Of course one does not have to be a highly qualified Freudian analyst to detect the overt sexual symbolism of the bagpipes. Physically it is a very male instrument .... a big bag with things flopping from it. Don't try to convince me that you have never ever thought about this. I just don't believe you. I suppose one does get a certain satisfaction in being able to expose one's instrument in public. My modesty, however, prevents me from mentioning a dream I had many years ago in my lusty piping youth. I was playing music, but not on my bagpipe chanter....... buy me a pint (or two) at the next Blowout and I might further elaborate. Fear you not - it will be a verbal elaboration, not a practical demonstration.
Bagpipes do have an almost mystical power to evoke deep and strong responses in the listener. There is something that is very primal about their sound that can stir peoples emotions and memories.
———
**PROBLEM TO SOLVE:**
Print the part of the bagpipes excerpt that begins at the words "Of course one" and stops after "a practical demonstration.". The records that come next are not needed for anything here.

Records from a collection:
———
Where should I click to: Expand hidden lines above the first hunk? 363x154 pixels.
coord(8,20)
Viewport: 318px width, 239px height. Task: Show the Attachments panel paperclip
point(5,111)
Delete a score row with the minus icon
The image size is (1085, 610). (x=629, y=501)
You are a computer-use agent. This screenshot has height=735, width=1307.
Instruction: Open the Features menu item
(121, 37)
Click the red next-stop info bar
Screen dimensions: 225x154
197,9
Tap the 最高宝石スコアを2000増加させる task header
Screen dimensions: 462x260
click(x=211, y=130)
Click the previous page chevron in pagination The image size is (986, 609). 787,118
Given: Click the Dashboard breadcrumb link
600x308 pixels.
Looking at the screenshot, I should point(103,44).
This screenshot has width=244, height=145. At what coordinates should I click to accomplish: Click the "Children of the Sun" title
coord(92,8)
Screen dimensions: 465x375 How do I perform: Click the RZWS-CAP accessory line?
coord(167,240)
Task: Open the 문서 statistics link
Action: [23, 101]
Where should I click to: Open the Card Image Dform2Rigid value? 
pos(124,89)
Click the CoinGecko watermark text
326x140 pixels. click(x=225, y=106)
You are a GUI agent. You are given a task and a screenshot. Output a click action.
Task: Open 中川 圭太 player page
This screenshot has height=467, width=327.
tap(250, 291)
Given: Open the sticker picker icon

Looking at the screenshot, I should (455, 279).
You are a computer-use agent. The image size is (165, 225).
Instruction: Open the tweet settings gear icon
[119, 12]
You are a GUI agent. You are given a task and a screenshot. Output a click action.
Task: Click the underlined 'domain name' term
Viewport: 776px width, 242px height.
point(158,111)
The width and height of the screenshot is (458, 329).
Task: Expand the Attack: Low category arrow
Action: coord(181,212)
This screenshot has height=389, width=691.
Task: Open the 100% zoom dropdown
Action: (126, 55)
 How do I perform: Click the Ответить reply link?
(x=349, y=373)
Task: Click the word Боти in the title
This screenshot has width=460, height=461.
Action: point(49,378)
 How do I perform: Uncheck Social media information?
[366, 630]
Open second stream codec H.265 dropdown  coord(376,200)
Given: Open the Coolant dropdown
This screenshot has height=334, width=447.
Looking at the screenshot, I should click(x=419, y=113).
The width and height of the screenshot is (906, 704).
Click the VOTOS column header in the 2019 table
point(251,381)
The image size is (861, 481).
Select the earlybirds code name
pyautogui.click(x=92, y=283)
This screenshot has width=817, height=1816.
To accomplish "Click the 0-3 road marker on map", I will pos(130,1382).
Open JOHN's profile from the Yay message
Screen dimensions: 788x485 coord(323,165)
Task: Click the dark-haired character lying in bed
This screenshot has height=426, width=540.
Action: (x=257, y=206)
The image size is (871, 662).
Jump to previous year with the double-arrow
———
**ANSWER TO THE EXERCISE:**
Of course one does not have to be a highly qualified Freudian analyst to detect the overt sexual symbolism of the bagpipes. Physically it is a very male instrument .... a big bag with things flopping from it. Don't try to convince me that you have never ever thought about this. I just don't believe you. I suppose one does get a certain satisfaction in being able to expose one's instrument in public. My modesty, however, prevents me from mentioning a dream I had many years ago in my lusty piping youth. I was playing music, but not on my bagpipe chanter....... buy me a pint (or two) at the next Blowout and I might further elaborate. Fear you not - it will be a verbal elaboration, not a practical demonstration.